INPUT RECORDS -
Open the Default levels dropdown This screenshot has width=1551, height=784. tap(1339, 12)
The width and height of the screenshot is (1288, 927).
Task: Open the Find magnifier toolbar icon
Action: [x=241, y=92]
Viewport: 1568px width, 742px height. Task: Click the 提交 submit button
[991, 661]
==
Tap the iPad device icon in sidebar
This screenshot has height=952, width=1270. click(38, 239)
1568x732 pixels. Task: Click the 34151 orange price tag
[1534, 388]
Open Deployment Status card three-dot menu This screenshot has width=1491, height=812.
* * *
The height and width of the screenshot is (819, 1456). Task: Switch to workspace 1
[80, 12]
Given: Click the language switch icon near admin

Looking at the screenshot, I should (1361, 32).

TASK TO CARRY OUT - From the records above, transcribe exactly the run of lines that opens with the line holding "Tap the iPad device icon in sidebar" and closes with the line holding "Open Deployment Status", both included.

WRITTEN SOLUTION -
Tap the iPad device icon in sidebar
This screenshot has height=952, width=1270. click(38, 239)
1568x732 pixels. Task: Click the 34151 orange price tag
[1534, 388]
Open Deployment Status card three-dot menu This screenshot has width=1491, height=812.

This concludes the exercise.